Is demurrage a penalty?
Demurrage is not technically a penalty but rather a charge imposed by shipping lines for the extended use of their containers beyond the allotted free time. It serves as compensation for the additional time the container occupies space at the port and aims to encourage timely cargo clearance. While it may feel like a penalty due to the added costs, demurrage is primarily designed to ensure efficient cargo movement and prevent port congestion.

Who has to pay demurrage charges?
The consignee or cargo owner typically has to pay demurrage charges. These charges arise when the container remains at the port beyond the allowed free time. In some cases, the responsibility may fall on the shipper or a third-party logistics provider if specified in the contract. Clear agreements and efficient logistics management are crucial to prevent disputes and ensure timely clearance, thereby avoiding demurrage charges.

What is the difference between demurrage and detention fees?
Demurrage and detention fees both relate to delays but differ in application. Demurrage fees apply when cargo stays at the port beyond the free time, covering container usage and port space. In contrast, detention fees arise when the consignee holds onto the shipping container beyond the allowed time outside the port, preventing its return for reuse. Essentially, demurrage pertains to delays within the port, while detention refers to delays outside the port premises. Both aim to ensure efficient container utilisation.

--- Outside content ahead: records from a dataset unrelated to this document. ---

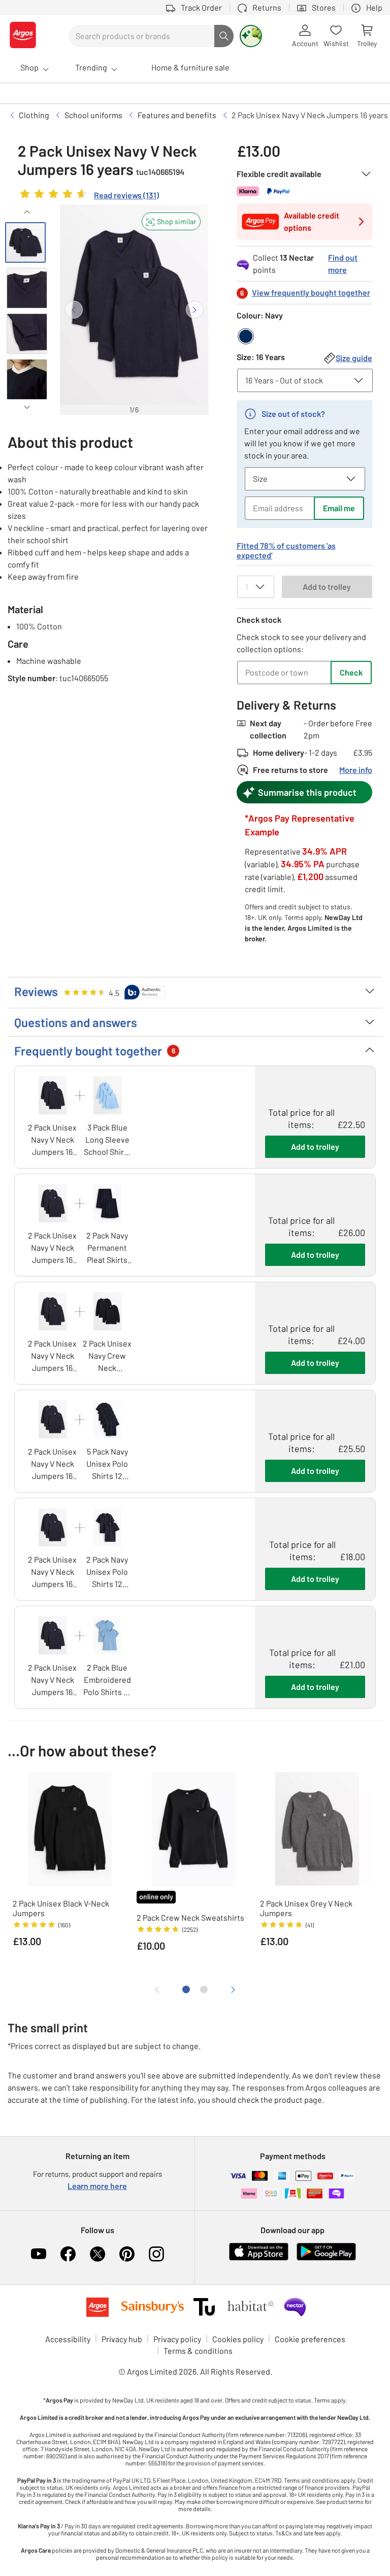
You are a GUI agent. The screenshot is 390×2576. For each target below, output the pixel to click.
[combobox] (141, 36)
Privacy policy (177, 2339)
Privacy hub (122, 2339)
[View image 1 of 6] (25, 242)
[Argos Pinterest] (127, 2254)
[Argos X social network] (97, 2254)
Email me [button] (339, 508)
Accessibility (67, 2339)
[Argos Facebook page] (68, 2254)
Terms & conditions (198, 2350)
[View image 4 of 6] (27, 379)
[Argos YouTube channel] (38, 2254)
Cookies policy (238, 2339)
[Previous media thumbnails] (27, 212)
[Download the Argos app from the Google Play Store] (326, 2258)
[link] (88, 196)
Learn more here (97, 2186)
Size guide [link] (354, 358)
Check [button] (351, 672)
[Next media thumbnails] (27, 407)
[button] (171, 221)
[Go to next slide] (195, 310)
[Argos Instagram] (156, 2254)
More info (355, 769)
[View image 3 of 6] (27, 334)
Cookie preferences (310, 2339)
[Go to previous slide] (74, 310)
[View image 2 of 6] (27, 288)
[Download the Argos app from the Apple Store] (258, 2258)
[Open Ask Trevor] (251, 36)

What are demurrage charges?
Demurrage charges are fees imposed on cargo owners when their containers remain at the port beyond the allotted free time. These charges compensate the shipping line for the extended use of their containers and incentivise timely cargo clearance. Demurrage charges accumulate daily, varying based on factors such as container type and port regulations. Efficient logistics planning and prompt customs clearance are essential to avoid these charges and minimise additional operational costs.